Valerie Strauss has a column describing a puzzle: younger Americans, ages 18-34, are more educated than their parents’ generation, but making less money.

 

Your guess is as good as mine, but here is my guess. Inequality is growing; the middle class is less secure. The “reformers” want everyone to go to college, but they do nothing to address the shrinkage of jobs, especially jobs that pay what college graduates are led to expect. All their “reform” blather is a convenient way of diverting attention from growing wage inequality and growing wealth inequality.

 

Strauss writes:

 

Young adults in the United States today — those Americans from 18 to 34 years old — are on average earning less than their counterparts 35 years ago, but more have a college degree, according to the U.S. Census Bureau.

This piece on the bureau’s blog says that earnings among young adults range from state to state across the country, with some states seeing an increase. In Massachusetts, for example, young adults earn on average $6,500 more annually, adjusted for inflation; in Virginia, they earn $4,100 more. But states where there have been big declines are “Michigan, Wyoming and Alaska where young adults earn at least $9,000 less than they did 30 years ago,” the blog post says.

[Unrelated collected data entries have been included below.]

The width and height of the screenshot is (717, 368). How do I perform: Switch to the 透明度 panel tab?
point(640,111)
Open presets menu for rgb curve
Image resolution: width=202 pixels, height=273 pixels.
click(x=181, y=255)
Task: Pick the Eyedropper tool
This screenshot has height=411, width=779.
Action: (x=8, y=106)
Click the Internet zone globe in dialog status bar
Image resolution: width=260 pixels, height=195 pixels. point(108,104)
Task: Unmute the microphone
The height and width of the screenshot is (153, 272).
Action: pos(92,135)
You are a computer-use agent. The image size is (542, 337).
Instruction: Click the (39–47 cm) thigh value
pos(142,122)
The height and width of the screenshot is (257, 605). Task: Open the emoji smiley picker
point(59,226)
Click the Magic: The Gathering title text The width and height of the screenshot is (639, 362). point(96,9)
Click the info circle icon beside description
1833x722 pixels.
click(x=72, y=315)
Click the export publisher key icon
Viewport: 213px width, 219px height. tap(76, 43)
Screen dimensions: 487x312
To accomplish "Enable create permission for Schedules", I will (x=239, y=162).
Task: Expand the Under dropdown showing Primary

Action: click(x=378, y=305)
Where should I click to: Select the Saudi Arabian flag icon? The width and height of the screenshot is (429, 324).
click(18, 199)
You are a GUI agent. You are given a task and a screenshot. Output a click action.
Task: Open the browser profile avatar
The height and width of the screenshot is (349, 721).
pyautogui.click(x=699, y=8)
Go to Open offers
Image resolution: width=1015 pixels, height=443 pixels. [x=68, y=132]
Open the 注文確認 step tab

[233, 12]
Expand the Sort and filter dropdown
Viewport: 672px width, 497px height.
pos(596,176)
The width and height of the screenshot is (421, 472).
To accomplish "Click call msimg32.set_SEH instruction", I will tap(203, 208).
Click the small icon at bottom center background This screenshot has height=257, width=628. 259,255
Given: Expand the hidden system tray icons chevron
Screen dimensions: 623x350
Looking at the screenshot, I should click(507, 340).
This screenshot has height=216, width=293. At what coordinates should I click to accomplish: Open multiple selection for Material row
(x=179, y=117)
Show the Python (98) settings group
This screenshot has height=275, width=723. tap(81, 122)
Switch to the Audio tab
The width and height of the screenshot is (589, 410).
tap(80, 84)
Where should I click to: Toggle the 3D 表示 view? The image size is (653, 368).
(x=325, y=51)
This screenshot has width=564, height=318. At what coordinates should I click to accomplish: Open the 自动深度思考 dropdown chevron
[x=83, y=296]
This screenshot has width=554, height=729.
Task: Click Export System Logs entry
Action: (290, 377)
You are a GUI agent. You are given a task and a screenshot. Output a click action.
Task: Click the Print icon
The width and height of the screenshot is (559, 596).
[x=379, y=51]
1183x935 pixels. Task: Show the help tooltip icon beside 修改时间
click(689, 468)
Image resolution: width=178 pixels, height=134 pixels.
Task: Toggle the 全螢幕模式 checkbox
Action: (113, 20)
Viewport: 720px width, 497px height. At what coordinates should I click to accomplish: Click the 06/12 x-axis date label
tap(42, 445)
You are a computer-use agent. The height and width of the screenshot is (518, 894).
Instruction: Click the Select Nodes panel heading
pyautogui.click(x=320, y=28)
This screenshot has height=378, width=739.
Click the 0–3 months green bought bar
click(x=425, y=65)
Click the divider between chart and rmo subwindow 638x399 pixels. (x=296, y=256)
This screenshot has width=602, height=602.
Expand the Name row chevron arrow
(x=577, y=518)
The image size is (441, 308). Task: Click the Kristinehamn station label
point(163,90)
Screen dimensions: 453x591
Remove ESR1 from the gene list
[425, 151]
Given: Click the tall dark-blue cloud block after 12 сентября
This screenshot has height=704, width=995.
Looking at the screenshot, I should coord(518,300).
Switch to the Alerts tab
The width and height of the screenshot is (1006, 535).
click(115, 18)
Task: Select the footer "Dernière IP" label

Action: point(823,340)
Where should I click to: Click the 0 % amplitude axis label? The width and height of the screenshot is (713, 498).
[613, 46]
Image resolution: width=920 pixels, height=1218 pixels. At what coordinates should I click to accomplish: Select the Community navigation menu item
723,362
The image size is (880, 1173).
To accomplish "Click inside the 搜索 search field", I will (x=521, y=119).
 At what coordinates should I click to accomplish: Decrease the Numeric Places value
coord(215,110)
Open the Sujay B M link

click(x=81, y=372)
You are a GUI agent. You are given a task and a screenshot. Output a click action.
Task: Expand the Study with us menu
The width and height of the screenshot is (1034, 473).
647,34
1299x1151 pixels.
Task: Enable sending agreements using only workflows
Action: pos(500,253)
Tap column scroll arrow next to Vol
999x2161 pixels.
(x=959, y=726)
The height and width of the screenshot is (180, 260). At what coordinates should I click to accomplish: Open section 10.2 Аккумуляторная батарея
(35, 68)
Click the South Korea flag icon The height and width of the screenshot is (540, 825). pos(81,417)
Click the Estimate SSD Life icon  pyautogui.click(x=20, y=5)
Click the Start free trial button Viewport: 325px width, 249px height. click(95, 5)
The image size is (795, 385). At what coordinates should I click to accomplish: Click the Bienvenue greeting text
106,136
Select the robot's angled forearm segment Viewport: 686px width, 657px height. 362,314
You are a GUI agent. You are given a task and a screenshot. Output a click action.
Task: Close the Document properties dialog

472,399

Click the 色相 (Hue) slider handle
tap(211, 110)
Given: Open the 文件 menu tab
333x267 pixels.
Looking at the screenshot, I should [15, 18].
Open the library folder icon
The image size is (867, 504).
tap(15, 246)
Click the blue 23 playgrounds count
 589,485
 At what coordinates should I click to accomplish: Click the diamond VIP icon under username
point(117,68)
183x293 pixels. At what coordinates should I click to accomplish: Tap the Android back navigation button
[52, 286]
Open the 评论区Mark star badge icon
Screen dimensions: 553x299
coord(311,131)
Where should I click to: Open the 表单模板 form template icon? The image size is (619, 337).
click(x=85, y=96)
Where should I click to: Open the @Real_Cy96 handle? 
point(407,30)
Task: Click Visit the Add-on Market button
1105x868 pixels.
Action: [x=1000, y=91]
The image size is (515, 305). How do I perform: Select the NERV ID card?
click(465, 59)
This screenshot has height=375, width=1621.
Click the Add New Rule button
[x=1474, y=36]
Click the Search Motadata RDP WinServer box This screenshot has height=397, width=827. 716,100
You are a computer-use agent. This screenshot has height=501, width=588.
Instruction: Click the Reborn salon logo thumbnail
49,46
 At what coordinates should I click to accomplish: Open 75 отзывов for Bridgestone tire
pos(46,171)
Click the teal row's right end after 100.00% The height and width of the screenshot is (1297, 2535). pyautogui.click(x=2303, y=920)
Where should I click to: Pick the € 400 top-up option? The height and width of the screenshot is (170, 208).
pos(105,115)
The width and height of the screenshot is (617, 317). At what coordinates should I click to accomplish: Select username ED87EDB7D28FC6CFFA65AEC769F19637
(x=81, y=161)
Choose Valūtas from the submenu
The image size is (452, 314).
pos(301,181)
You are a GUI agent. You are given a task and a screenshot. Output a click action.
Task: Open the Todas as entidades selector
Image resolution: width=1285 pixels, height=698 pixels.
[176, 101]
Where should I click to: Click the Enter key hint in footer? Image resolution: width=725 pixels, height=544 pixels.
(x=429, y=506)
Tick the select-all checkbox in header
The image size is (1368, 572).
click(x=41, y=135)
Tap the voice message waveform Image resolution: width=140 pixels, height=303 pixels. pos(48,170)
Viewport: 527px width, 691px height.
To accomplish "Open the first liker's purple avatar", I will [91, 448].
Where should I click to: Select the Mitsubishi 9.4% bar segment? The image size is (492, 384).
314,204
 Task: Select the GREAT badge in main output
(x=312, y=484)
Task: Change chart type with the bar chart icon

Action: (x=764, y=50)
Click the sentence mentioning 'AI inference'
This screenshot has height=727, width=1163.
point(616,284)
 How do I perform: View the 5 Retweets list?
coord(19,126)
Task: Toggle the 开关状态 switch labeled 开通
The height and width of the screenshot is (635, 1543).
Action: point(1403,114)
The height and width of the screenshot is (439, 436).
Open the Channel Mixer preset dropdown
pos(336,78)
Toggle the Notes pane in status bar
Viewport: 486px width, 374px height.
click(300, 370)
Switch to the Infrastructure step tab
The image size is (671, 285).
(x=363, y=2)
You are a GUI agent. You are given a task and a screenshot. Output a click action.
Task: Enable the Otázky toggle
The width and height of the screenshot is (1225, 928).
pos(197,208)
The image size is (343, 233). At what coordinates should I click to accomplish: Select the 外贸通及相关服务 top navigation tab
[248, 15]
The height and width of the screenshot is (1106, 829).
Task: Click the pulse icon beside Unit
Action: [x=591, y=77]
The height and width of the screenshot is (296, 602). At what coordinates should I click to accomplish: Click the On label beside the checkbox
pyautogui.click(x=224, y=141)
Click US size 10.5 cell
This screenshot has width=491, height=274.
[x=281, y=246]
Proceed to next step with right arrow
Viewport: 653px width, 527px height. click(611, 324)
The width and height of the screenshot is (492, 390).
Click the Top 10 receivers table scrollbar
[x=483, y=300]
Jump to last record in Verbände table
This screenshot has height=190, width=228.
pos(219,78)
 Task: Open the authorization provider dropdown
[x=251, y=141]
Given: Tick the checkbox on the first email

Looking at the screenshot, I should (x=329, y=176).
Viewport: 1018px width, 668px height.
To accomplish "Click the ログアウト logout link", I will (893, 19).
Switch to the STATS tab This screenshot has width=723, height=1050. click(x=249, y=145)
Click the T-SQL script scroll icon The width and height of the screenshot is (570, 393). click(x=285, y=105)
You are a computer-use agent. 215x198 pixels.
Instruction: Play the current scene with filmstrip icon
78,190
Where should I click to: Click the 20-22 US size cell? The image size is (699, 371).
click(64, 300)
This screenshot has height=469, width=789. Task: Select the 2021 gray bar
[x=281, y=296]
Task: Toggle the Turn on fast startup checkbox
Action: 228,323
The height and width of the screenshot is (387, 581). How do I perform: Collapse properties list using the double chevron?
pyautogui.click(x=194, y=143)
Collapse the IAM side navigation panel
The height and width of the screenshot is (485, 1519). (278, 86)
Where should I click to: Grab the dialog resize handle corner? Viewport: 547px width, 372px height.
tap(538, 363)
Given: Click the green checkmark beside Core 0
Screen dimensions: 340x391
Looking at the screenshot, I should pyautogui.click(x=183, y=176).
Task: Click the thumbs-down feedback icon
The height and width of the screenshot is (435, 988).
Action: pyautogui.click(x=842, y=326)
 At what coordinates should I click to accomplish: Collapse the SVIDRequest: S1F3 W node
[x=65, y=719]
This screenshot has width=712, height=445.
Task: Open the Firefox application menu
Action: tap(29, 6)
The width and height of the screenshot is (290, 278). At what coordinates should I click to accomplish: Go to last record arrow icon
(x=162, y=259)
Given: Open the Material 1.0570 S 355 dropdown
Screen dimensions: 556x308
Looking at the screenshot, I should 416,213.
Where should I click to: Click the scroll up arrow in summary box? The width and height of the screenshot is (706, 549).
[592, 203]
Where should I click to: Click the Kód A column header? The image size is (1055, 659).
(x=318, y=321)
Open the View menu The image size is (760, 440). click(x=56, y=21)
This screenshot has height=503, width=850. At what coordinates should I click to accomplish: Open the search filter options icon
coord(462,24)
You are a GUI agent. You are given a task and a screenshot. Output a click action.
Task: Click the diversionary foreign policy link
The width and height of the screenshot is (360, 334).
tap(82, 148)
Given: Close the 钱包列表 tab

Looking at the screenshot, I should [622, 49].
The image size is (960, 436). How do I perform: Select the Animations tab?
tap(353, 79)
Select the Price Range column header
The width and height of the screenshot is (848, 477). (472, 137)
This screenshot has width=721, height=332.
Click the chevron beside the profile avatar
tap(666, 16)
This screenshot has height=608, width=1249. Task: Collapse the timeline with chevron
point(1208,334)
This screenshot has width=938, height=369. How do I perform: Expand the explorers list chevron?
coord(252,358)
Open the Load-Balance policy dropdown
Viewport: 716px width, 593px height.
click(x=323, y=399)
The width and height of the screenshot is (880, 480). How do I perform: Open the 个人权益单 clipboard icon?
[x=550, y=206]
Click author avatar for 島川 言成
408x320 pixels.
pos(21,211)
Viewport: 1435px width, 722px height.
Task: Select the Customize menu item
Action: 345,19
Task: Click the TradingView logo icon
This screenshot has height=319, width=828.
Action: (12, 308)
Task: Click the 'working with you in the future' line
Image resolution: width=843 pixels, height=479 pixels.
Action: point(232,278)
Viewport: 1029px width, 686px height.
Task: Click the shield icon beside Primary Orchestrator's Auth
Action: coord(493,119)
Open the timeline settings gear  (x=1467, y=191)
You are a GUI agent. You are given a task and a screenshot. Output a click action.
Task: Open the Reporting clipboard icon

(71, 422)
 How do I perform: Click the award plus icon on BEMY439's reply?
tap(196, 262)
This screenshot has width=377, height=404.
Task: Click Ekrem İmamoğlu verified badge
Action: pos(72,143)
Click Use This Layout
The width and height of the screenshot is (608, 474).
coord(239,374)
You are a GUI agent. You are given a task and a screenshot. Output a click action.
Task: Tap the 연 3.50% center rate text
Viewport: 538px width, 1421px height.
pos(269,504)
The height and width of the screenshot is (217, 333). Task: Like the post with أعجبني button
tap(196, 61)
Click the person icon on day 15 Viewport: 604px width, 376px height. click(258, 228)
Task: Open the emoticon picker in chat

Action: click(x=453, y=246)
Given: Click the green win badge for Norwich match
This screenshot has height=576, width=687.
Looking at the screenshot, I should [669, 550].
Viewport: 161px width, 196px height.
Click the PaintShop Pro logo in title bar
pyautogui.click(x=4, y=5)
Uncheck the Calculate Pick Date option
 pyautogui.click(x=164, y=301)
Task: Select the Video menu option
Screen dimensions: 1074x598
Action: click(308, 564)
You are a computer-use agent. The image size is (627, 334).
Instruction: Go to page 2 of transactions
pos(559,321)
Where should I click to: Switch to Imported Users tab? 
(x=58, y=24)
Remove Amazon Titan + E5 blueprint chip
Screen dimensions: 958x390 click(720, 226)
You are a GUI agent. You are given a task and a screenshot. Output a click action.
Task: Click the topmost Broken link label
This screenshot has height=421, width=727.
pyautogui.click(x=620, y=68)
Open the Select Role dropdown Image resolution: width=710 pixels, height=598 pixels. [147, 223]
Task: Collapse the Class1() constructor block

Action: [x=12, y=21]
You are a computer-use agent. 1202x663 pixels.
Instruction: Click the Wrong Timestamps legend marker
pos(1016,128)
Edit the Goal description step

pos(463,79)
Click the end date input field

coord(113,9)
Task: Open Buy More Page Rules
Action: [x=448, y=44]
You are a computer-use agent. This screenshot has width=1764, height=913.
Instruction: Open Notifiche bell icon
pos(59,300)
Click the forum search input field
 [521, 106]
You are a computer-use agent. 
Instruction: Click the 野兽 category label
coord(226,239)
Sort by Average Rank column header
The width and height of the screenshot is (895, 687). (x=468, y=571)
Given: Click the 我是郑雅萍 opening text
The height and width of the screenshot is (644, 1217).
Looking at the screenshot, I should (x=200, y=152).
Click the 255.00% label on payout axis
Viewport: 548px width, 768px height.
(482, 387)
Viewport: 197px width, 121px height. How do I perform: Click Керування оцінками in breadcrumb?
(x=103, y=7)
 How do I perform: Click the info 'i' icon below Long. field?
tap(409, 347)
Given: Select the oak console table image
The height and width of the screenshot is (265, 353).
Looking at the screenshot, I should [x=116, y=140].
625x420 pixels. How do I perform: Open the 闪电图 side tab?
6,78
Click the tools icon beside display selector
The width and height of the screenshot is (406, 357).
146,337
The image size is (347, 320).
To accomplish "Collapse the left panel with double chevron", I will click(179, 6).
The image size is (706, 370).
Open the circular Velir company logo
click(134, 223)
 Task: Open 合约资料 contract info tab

What does this all say about America today and the earning prospects for young people? The post says:

Young adults’ experiences may reflect a rise in inequality. Since the 1980s, income inequality for households and families has gone up at the same time as the country as a whole has become more educated. The picture that emerges from these statistics reveals a generation of young adults who may be, at once, both better and worse off than their parents.